Para estas crianças, a necessidade de uma rotina inalterada é essencial para a sua qualidade de vida, pois a simples quebra deste cotidiano pode acarretar em efeitos prejudiciais à interação social e aumento do seu isolamento. Assim, no caso de um divórcio conturbado e divisão dos lares, espera-se que ambos os genitores tenham plena consciência e maturidade para adaptar a criança à sua nova realidade, ainda que seja uma tarefa de difícil concretização. Para isso, é essencial que profissionais com experiência específica sobre o tema sejam utilizados como peça chave nesse momento, visando a auxiliar na construção da nova rotina e de hábitos saudáveis ao desenvolvimento daquele infante, trabalhando na manutenção dos laços familiares com ambos os genitores da forma mais natural possível.
Nesse sentido, ressalta-se que as crianças com autismo podem enfrentar sérios problemas de desenvolvimento da linguagem, nos processos de comunicação, comportamento e interação social. Por essa razão, a individualização do tratamento é essencial, cabendo ao profissional, portanto, saber trabalhar de acordo com as especificidades de cada caso.

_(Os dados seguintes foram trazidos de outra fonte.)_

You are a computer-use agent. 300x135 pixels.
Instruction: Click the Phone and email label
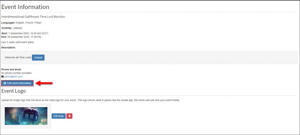coord(11,69)
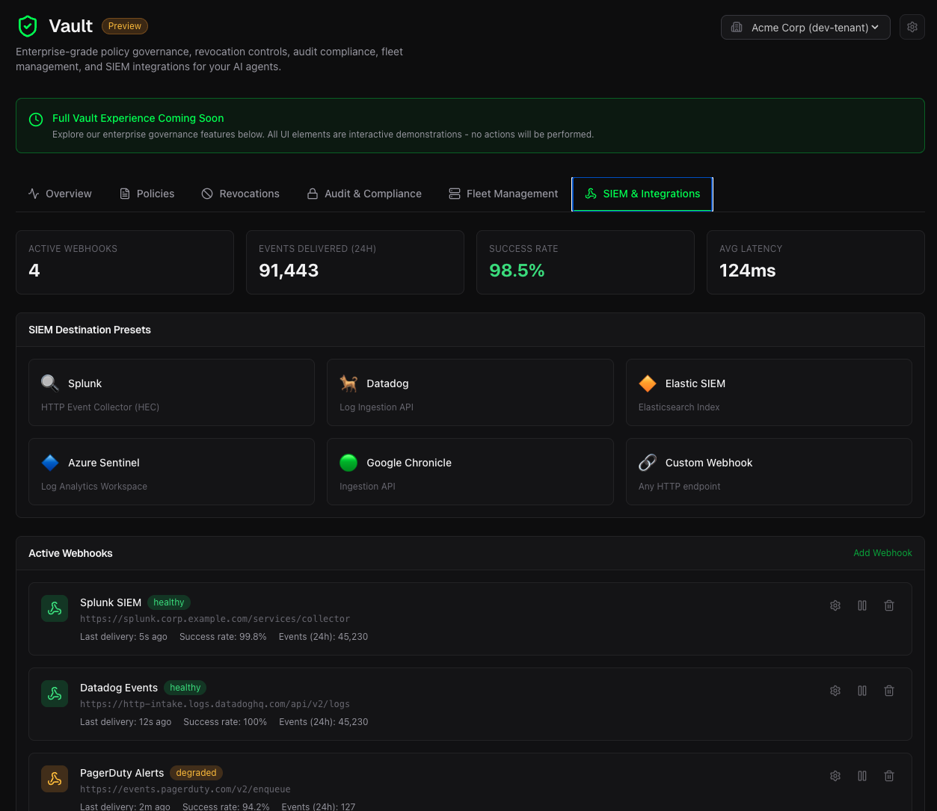Delete the PagerDuty Alerts webhook
Viewport: 937px width, 811px height.
[x=889, y=776]
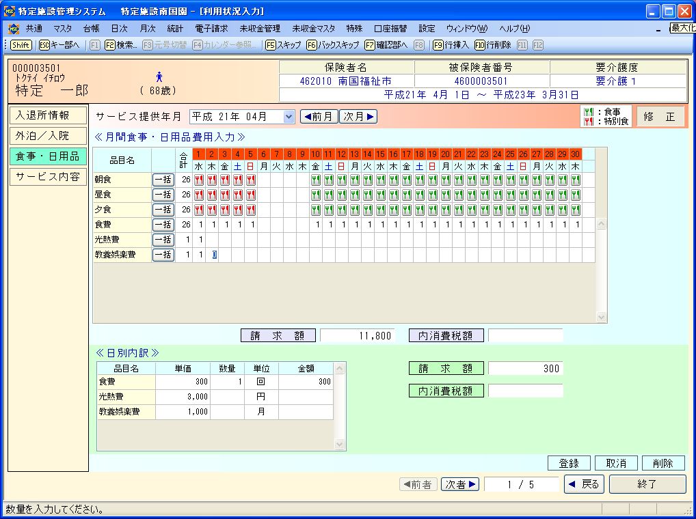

Trazendo a temática para a área do Direito, nos casos de divórcio litigioso envolvendo crianças autistas, o Poder Judiciário é auxiliado por profissionais das ciências do comportamento capacitados para atuar nos processos em que existe a necessidade de extremo cuidado para pactuar sobre a vida da criança autista após o divórcio dos genitores. Entretanto, observa-se, em alguns casos, que o profissional nomeado pelo Juiz possui certa dificuldade em desenvolver uma comunicação com a criança para realização da avaliação, muitas vezes pelo distanciamento entre o expert e o infante, sendo inexitoso, portanto, em trazer para o seu parecer uma detalhada análise da situação enfrentada pela criança.

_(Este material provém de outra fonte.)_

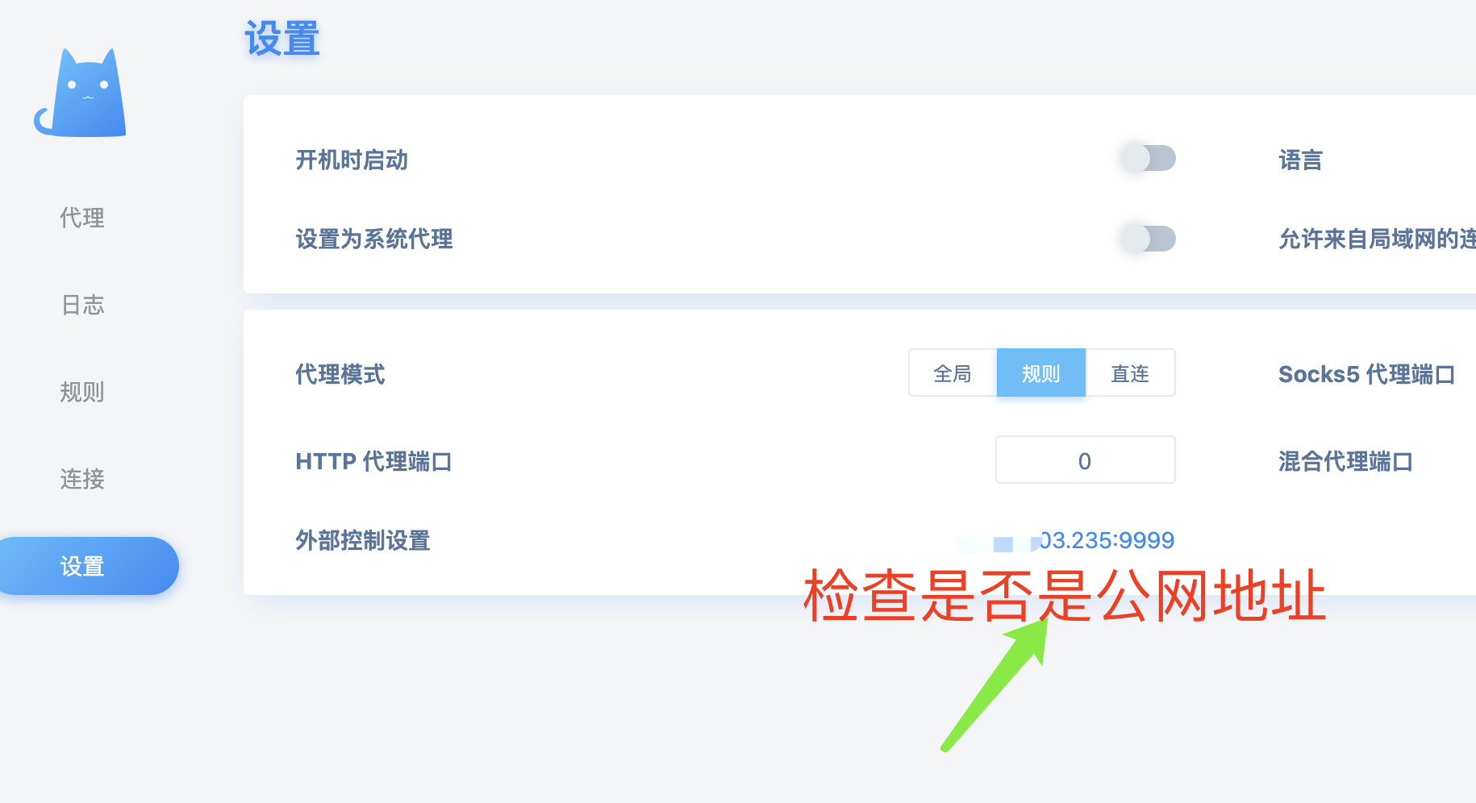Click the 代理模式 label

Isso pode ocorrer em virtude de o profissional não saber lidar com as características especiais das crianças com autismo ou mesmo por não personalizar o tratamento, considerando que cada criança apresenta um nível de desenvolvimento diferente, possuindo, portanto, necessidades diversas em termos de proximidade e acompanhamento. Além disso, a comunicação da criança pode ser muito dificultada quando esta passa por uma situação de estresse elevado, às vezes traumática, como a separação dos pais. Assim, prevalece a necessidade de uma análise detalhada de cada caso concreto, buscando se distanciar de qualquer generalização do tratamento, sobretudo por se tratar de crianças que demandam atenção particular.
Nesse contexto, para a produção de laudos fidedignos é necessária uma atuação especialmente adaptada às nuances do caso concreto entre o profissional e a criança autista. A prática no Judiciário demonstra, no entanto, que, por vezes, os pareceres são dotados de informações genéricas, justamente pela atuação distanciada do expert em relação àquela família, de modo que acabam pouco contribuindo para a condução do caso. Percebe-se, assim, ser imprescindível a qualificação específica dos profissionais auxiliares do Poder Judiciário nas áreas da Psicologia, Psiquiatria e Assistência Social a fim de que seus laudos possam contribuir de forma efetiva para a futura conclusão do juiz acerca da nova rotina de convivência a ser estabelecida entre a criança autista e seus genitores em uma situação de divórcio.